Rebel leader
- Reign: 545–546
- Predecessor: Stotzas
- Successor: Eventually Garmul
- Died: spring 546 Constantinople (modern-day Istanbul, Turkey)
- Greek: Ἰωάννης (Iōannēs)
- Religion: Christianity

= John (Mauro-Roman king) =

John (Ἰωάννης), referred to as John the Tyrant and sometimes given the nickname Stotzas the Younger (Latin: Stutias Iunior) after his predecessor, Stotzas, was a Berber military leader. Given his name, Ioannes, John was probably, like Stotzas, of Eastern Roman descent and only briefly commanded his army against the Eastern Roman Empire.

After the defeat of Stotzas, John was chosen by the combined Berber-Eastern Roman rebel army and he supported the Vandal restoration attempt of dux Numidiae Guntarith, who seized the province of Africa proconsularis in spring 546 and killed the imperial governor Aerobindus in Carthage.
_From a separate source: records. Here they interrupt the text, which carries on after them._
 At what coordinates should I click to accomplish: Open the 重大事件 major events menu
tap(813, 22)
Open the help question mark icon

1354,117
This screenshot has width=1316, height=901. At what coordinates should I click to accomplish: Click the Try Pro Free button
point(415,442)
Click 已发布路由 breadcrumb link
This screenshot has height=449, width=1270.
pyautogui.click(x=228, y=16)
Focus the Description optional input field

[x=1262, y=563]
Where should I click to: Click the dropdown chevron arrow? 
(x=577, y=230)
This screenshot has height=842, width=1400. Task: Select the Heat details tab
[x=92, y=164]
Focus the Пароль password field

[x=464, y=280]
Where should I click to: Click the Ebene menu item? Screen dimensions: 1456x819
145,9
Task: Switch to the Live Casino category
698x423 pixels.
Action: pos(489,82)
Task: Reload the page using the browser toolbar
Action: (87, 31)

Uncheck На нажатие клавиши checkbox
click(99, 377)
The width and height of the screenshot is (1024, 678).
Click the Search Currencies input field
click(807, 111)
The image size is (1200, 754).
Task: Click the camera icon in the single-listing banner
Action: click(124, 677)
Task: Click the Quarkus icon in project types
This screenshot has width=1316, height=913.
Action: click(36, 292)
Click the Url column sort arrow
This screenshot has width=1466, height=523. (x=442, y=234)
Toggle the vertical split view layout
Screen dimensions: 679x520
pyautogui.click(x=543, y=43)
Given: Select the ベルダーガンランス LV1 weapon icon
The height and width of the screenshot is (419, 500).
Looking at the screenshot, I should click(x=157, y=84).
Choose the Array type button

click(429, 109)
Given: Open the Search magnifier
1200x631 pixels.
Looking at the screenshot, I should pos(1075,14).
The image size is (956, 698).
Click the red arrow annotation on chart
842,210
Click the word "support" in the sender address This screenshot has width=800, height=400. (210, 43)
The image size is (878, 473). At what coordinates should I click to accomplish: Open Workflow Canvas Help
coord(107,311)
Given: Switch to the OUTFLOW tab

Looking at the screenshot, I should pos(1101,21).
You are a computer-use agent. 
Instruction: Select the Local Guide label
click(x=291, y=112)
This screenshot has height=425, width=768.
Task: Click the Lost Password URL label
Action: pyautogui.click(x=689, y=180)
When Guntarith began to consolidate his regime with purges and mass executions, the strategos Artabanes managed to have Guntarith assassinated just five weeks after the rebellion began. John, who had taken refuge in a church, was arrested by Artabanes and sent in chains to Constantinople, where he was said to have been crucified.